What is expected: Write out the records word for word, everything from the line containing "What do you" down to the end of the records, leaving out the pictures.

Records for processing:
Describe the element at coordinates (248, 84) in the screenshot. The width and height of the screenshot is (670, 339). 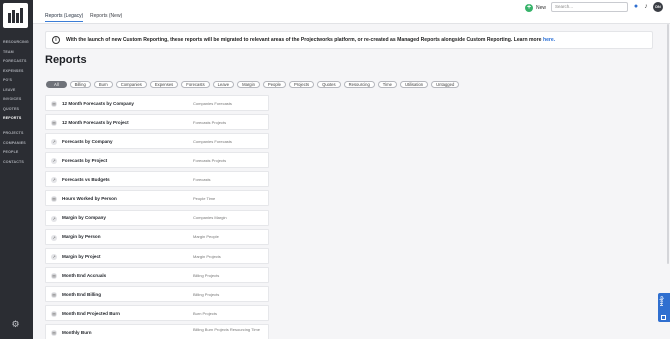
I see `filter-chip-margin: Margin` at that location.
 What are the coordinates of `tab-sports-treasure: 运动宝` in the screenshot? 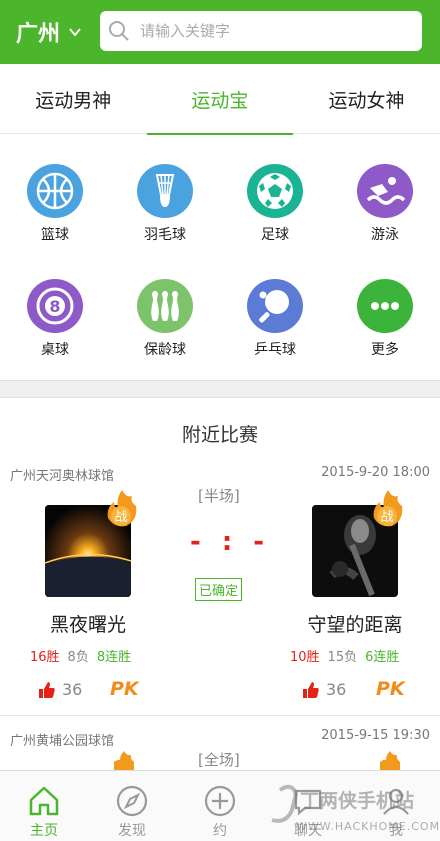 It's located at (220, 100).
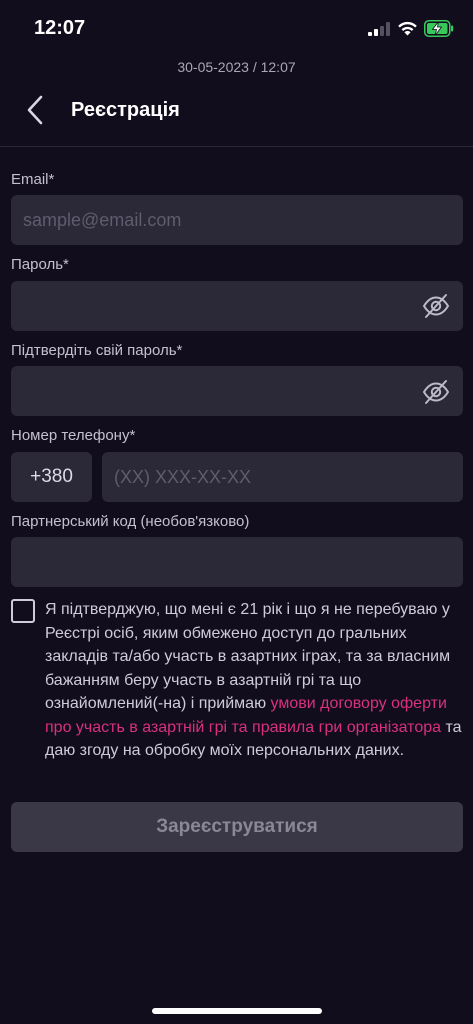 This screenshot has width=473, height=1024. Describe the element at coordinates (236, 114) in the screenshot. I see `header: Реєстрація` at that location.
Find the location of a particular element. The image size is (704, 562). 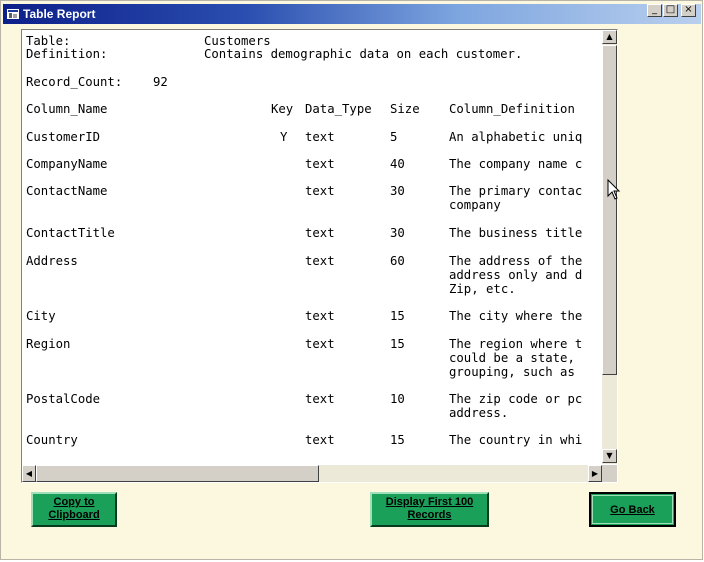

horizontal-scrollbar: ◀ ▶ is located at coordinates (312, 474).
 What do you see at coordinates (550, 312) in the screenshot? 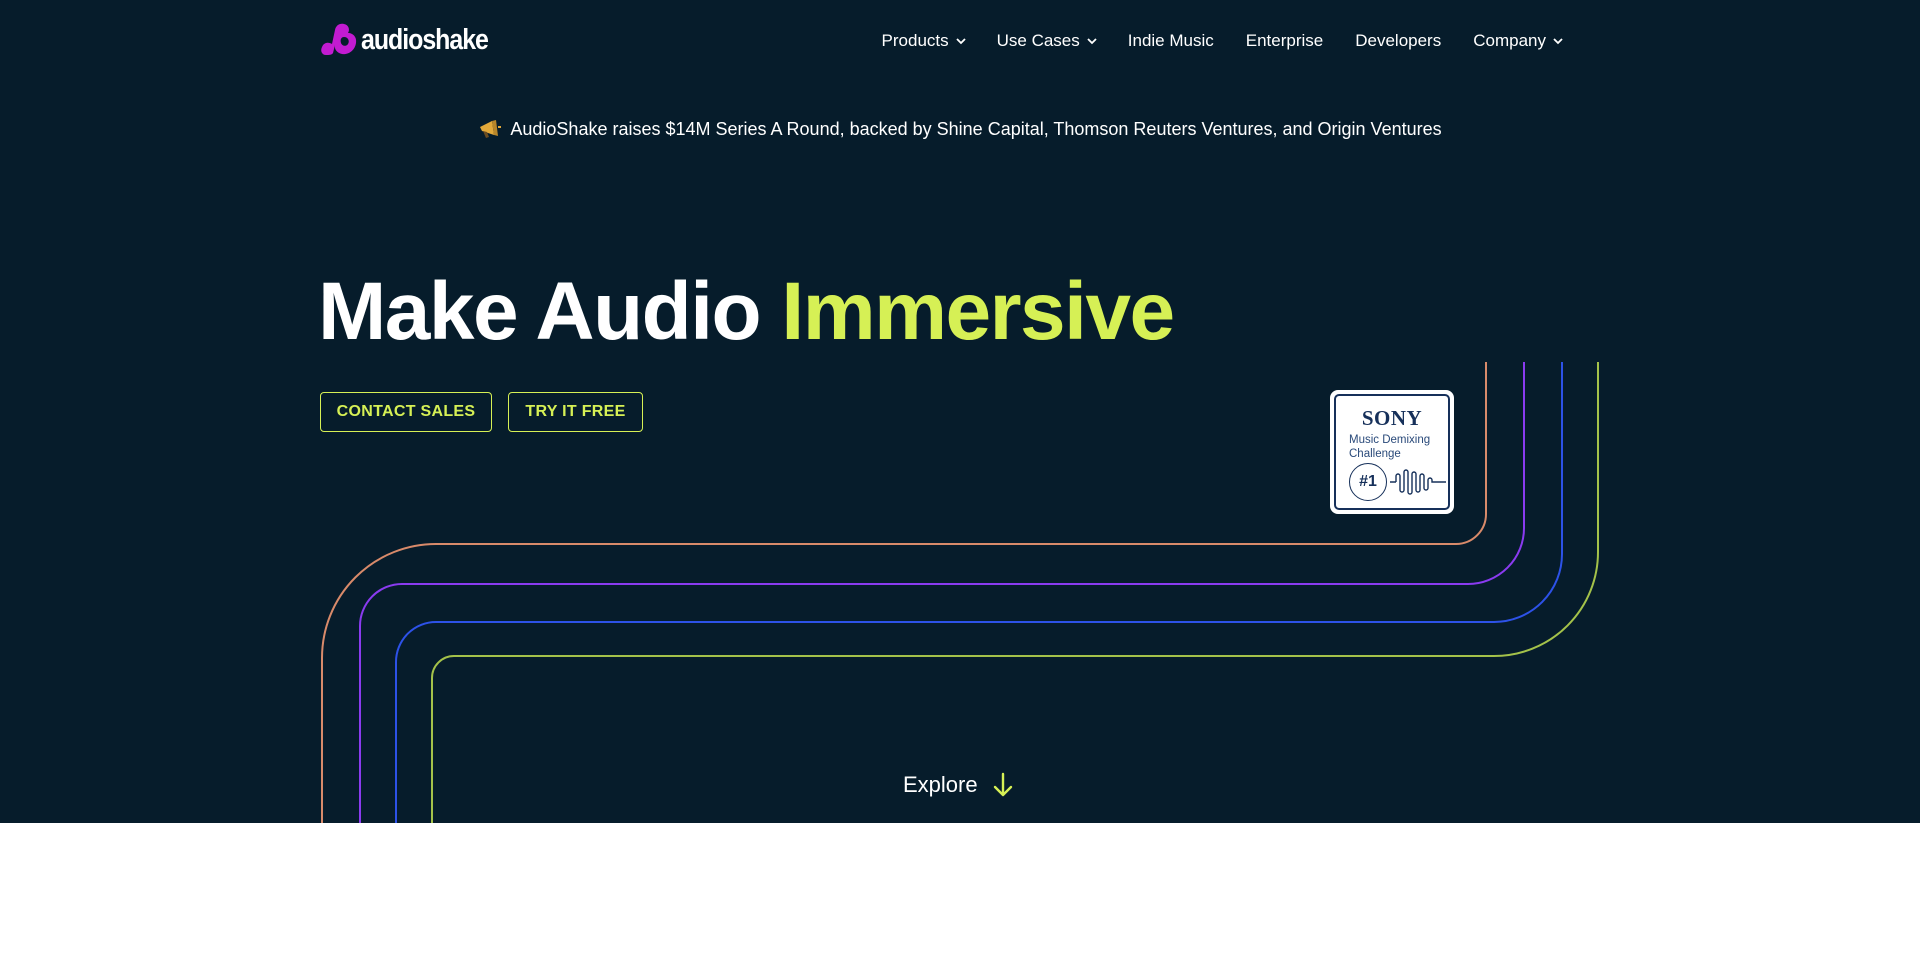
I see `headline-plain: Make Audio` at bounding box center [550, 312].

Exercise answer:
 What do you see at coordinates (550, 312) in the screenshot? 
I see `headline-plain: Make Audio` at bounding box center [550, 312].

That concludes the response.